More and more banks have recently begun charging negative interest rates from savers.

According to a letter from the Federal Ministry of Finance (BMF) dated February 18, 2021, there is also initially bad news from a tax perspective: If a bank retains negative interest rates, these do not constitute negative capital income that can be deducted from a tax point of view - and deposit fees that are not deductible from capital income.

An example: An investor has overnight money of 100,000 euros at a bank and receives 0.1 percent interest for one year. The interest of 100 euros is taxable. At another bank, however, the interest on 100,000 euros overnight money is minus 0.05 percent. The 50 euros to be paid represent non-deductible custody and deposit fees.

In the case of the so-called “graduated interest” that is increasingly encountered, the total interest at the time of the inflow must be considered. Taxable interest arises only if the total return is positive. On the other hand, a negative total return is to be treated as a non-tax deductible deposit or deposit fee. Here, too, is an example. 200,000 euros overnight money is invested for one year at the following interest conditions: Up to a value of 10,000.0 euros, the investor receives positive interest of 0.1 percent per year. From a value of 100,000.01 euros, the negative interest rate is minus 0.05% per year. The first partial amount of 100,000 euros therefore has positive interest of 100 euros (100,000 euros x 0.1 percent). On the second partial amount (100,000 euros to 200.000 euros), there is no negative interest rate of minus 50 euros (100,000 euros x minus 0.05 percent).
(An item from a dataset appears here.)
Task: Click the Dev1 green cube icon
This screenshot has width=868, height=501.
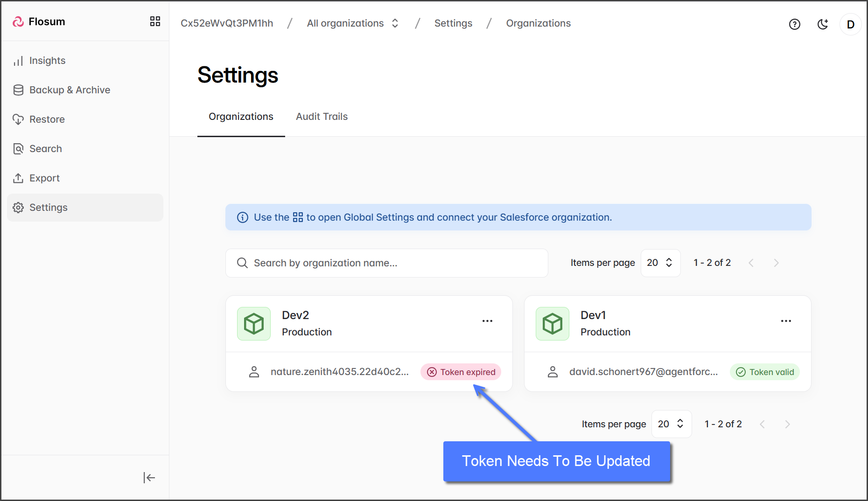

The positive balance of 100 euros minus 50 euros = 50 euros represents total taxable investment income.

Tip: It is best to divide the total amount between different banks so that you still receive positive interest and use the saver lump sum.

If the 200,000 euros were split between two different banks with 0.1 percent positive interest each, the result would be interest income of 200 euros, which would be tax-free within the framework of the saver lump sum of 801 euros (or 1602 euros for married couples).